From education to employment

How refocusing your priorities could alter your career journey

Refocusing my priorities

About two years ago my girlfriend and I bought our first flat, took on an intimidating 40 year mortgage and transferred more money in one go then I ever want to do again. About a month later I told her dad that I was planning to propose. I turned 30 a few days later, and a week after that, I resigned from my job as a marketing manager with no other job to go to. At the time it sounded reckless. To be honest, as I read these sentences back, it still does.

However, I had a reason. I quit my job because, after 5 years in that industry, I realised that I was approaching a new period of my life with a career that I felt just wasn’t for me. When you are 24, a start-up with a fridge full of beer and free burritos on Fridays sounds great. But when you reach 30, unfashionable things like ‘qualifications’ and ‘mentorship’ and – my 22 year old self would roll his eyes if he heard me say this – ‘structure’, becomes a priority. With this in mind, I quit my job and joined a developer masterclass in Manchester called Code Nation where I studied Software Development for 3 months. My fellow students included a 19-year-old girl from Wigan and a man in his early 40s who had just been made redundant, as well as a collection of other people who had come from very different starting positions.

After I finished the developer masterclass, I got a job in Stockport. I experienced an Agile environment for the first time and became certain that a career as a developer was right for me. All the seemingly aimless, never-ending tasks that consumed me in my previous career had been replaced with structure, transparency, and clarity.

Next Steps

Laptop screen with coding on

After 5 months in my first junior developer role an opportunity came up to join the Department for Education as an apprentice developer. Although my role in Stockport had given me a chance to be a developer, I felt like my momentum had slowed. I wanted to keep learning and progressing. The apprenticeship offered me both the development and level of challenge that I was looking for so I felt it was an opportunity not to be missed. I applied, was successful and started my new journey in January 2020.

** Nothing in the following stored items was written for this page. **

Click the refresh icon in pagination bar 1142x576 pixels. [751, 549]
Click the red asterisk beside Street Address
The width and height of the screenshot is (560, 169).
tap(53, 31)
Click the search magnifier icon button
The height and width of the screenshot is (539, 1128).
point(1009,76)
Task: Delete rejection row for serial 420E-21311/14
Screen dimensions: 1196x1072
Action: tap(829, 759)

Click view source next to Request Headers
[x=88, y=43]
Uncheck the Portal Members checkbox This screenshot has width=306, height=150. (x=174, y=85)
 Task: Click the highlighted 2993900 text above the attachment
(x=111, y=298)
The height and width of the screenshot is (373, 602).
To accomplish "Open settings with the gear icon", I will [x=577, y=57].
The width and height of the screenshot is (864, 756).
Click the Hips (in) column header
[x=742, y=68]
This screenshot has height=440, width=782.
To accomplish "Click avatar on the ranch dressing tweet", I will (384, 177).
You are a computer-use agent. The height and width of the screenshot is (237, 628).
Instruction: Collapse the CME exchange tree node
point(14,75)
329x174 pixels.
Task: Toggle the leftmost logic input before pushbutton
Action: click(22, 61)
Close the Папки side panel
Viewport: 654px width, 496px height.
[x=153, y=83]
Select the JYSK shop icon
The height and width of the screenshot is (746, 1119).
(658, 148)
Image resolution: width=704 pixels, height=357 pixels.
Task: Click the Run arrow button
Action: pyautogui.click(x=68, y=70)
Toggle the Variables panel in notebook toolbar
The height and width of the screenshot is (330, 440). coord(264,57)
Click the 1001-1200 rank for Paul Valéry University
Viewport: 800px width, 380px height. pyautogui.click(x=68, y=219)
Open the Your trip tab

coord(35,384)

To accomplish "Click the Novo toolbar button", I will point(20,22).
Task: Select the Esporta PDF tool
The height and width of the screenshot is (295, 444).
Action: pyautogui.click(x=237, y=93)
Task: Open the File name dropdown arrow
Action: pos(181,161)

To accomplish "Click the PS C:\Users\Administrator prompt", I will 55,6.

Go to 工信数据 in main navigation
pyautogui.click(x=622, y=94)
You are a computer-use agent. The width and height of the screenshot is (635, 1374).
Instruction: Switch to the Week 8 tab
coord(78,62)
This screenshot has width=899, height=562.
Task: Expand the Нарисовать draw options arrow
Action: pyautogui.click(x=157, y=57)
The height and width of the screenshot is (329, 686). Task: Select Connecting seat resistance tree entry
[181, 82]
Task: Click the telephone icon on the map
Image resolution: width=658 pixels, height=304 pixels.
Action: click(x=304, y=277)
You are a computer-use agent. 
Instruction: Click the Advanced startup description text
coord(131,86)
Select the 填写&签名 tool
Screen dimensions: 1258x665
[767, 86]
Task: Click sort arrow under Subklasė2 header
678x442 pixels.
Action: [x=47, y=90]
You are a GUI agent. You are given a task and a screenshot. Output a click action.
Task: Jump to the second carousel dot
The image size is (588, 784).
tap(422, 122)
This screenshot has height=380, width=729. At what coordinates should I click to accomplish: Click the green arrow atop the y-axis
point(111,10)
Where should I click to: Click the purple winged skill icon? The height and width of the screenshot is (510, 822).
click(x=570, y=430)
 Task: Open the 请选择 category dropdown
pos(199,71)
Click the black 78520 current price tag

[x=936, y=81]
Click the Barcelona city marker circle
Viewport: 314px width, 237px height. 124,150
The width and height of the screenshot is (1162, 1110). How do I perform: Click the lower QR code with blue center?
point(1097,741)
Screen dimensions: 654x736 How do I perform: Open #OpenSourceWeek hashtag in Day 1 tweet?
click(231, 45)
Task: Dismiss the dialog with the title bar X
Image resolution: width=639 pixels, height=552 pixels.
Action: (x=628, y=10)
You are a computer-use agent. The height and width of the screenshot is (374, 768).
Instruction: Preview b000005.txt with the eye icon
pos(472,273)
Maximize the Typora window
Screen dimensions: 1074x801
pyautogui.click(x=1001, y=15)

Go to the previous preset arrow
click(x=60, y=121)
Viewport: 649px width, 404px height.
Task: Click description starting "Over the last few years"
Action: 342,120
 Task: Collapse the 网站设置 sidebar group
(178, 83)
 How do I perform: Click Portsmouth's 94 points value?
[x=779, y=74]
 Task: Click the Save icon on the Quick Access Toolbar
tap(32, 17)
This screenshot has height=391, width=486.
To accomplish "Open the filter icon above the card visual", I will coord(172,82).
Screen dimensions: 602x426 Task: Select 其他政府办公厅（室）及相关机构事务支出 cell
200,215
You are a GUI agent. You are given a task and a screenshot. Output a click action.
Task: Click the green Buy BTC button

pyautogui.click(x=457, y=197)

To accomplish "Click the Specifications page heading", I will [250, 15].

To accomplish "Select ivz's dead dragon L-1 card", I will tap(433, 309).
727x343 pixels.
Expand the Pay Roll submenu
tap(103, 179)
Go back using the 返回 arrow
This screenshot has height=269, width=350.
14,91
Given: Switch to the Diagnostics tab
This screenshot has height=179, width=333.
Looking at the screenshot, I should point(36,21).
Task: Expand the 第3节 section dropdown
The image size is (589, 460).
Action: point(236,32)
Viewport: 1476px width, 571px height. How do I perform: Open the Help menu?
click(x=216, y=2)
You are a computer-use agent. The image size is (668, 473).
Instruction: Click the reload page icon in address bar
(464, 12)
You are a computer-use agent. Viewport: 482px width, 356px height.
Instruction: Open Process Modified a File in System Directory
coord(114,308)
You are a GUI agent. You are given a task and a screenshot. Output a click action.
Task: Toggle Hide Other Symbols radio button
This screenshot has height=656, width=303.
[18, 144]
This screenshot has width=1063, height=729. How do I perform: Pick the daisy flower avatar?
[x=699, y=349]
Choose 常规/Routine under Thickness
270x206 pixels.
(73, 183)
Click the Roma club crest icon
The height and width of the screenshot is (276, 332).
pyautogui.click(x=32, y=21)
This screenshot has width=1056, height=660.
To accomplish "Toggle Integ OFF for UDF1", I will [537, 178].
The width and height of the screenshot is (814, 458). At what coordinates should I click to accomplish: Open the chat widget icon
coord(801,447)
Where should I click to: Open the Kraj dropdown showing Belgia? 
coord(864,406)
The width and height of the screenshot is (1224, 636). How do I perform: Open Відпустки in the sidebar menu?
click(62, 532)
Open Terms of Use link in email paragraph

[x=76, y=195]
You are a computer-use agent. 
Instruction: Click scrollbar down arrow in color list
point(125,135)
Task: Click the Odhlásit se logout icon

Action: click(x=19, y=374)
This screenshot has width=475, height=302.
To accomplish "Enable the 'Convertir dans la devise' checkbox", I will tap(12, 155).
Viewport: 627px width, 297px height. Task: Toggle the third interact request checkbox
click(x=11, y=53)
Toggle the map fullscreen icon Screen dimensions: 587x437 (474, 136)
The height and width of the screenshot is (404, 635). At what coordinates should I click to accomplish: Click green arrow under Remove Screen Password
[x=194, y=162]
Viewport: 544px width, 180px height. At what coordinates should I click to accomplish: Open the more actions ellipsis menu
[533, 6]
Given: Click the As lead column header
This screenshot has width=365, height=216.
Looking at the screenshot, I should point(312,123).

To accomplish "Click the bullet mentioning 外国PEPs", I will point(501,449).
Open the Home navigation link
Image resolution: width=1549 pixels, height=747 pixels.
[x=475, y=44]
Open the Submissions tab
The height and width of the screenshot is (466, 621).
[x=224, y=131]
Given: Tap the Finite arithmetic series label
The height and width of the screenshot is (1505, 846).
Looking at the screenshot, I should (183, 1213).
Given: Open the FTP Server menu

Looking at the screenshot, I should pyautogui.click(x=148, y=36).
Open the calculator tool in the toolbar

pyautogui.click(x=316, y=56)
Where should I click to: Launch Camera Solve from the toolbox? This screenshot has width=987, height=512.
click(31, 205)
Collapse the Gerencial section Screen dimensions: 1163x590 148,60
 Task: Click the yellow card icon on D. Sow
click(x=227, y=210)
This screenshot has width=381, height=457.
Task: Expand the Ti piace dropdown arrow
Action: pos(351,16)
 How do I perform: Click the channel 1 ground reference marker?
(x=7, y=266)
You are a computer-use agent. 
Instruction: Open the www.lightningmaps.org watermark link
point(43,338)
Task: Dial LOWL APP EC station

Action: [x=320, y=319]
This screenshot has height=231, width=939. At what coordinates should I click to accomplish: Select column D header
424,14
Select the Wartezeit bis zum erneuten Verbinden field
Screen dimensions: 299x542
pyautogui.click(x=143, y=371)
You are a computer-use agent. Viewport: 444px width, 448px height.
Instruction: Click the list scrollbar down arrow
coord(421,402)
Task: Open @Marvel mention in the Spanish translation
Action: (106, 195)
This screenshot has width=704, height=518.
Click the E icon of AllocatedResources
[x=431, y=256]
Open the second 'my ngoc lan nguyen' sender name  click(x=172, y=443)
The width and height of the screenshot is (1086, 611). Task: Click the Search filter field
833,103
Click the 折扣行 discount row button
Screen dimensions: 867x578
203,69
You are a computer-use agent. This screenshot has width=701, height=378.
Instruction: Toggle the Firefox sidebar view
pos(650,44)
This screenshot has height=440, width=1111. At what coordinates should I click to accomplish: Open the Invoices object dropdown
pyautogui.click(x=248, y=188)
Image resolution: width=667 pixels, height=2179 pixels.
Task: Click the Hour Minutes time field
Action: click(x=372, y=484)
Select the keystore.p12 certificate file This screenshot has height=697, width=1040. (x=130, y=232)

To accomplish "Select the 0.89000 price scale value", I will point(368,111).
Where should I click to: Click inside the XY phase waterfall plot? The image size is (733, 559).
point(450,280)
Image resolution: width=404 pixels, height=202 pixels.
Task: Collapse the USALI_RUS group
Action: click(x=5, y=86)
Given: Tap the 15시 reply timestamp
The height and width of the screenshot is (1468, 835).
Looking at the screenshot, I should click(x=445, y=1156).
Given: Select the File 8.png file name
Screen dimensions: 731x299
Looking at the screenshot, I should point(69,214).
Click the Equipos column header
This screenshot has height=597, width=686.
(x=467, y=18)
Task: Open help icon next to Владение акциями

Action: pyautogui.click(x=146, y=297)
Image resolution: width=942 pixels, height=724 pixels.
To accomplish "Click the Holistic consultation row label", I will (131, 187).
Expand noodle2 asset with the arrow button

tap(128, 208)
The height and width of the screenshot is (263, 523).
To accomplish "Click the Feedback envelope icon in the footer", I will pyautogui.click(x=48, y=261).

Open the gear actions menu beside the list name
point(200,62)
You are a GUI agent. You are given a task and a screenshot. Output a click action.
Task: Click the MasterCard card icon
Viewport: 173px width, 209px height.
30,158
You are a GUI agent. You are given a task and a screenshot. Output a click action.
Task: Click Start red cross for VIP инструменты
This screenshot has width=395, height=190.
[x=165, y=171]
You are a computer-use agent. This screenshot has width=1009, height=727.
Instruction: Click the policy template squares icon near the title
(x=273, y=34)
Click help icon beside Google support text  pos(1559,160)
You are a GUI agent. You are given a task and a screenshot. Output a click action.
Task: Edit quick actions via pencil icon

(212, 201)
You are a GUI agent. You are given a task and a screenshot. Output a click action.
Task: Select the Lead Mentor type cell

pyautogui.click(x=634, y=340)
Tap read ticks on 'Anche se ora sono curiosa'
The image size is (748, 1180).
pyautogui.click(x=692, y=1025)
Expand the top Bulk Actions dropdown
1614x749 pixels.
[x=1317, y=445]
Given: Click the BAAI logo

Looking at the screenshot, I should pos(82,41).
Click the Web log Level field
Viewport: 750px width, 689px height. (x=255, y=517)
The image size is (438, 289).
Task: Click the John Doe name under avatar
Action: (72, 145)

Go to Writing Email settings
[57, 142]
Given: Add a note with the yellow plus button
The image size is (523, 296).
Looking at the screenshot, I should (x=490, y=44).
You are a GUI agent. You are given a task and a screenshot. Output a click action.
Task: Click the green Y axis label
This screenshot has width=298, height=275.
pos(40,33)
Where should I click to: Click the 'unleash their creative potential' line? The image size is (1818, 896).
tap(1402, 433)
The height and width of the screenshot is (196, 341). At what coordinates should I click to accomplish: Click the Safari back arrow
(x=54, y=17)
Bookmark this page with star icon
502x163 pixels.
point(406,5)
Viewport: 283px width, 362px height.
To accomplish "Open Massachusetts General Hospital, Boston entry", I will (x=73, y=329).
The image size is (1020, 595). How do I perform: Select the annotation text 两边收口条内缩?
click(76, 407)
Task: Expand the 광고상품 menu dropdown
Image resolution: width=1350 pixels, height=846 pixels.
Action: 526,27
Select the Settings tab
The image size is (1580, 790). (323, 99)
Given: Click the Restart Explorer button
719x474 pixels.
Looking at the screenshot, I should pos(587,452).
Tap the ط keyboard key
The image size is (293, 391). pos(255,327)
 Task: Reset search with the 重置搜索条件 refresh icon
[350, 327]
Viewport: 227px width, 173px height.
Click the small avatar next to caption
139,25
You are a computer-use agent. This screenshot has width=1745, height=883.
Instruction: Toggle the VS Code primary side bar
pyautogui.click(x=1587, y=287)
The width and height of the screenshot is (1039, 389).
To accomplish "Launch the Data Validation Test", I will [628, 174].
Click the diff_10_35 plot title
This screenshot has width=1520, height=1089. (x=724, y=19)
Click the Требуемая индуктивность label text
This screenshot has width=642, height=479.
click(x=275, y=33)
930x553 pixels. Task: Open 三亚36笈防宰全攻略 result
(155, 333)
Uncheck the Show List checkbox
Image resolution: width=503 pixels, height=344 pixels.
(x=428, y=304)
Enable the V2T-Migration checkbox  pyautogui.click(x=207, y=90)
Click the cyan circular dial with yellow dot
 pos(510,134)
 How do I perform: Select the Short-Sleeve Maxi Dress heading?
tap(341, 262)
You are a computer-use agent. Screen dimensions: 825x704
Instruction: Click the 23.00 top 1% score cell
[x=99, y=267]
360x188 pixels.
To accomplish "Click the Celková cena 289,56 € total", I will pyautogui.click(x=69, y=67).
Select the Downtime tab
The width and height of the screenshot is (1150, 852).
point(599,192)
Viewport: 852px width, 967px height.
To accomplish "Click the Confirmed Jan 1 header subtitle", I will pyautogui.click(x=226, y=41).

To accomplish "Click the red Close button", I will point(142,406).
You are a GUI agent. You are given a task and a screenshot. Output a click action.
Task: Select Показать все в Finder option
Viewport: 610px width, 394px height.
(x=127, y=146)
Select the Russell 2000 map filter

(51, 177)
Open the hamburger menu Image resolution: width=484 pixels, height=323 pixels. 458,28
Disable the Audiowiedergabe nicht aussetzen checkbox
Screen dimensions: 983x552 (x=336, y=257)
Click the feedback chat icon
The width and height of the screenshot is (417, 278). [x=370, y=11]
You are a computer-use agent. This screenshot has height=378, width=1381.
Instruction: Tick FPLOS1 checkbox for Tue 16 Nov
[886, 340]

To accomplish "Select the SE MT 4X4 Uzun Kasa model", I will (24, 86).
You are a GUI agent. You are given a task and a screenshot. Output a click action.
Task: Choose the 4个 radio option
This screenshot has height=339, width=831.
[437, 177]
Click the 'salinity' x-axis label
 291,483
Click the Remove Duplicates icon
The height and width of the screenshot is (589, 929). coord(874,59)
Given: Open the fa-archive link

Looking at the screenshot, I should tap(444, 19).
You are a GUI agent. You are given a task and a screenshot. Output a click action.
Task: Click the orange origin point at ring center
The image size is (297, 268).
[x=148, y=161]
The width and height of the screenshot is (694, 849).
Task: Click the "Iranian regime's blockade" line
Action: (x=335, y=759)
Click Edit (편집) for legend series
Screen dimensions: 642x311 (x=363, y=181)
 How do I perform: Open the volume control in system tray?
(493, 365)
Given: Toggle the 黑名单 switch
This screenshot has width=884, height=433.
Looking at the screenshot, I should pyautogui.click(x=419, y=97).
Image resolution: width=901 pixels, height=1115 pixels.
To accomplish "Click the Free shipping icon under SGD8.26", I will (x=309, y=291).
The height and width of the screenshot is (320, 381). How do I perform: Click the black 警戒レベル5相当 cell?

Since joining, I have focused on learning the Microsoft-Stack: C#, ASP.NET Core MVC, Entity Framework and a number of other packages that a year earlier would have meant absolutely nothing to me. Whilst my fiancé did Pilates in the next room, I spent the early stages of my time with the Department completing tech tasks set out by my line manager and preparing for a surprisingly intense Azure workshop and exam – which the Department funded – that prepared me to join the Find An Apprenticeship Training team (more affectionately known as FAT.) On-the-job training gave me an invaluable opportunity to apply my new knowledge and help the team develop version 2 of the FAT website. This confirmed my career switch had been the right thing: I loved the process of ‘refine a ticket, score a ticket, work on the ticket, test it, merge it, reflect and repeat’. On this team, everyone knows their role and everyone is accountable. I never anticipated becoming such an Agile fan, but the approach encourages people to talk with the aim of achieving a shared goal.

Because of COVID-19, a lot of people have spent the last six months refocusing their priorities. I did the same thing but a year earlier. Fortunately for me, the last year has shown that it is possible to make scary decisions – and for those decisions to pay off. The apprenticeship with the Department for Education has offered me the development path and structure that I craved. My advice now is, reflect on your career goals, if you want to make a change, just go for it.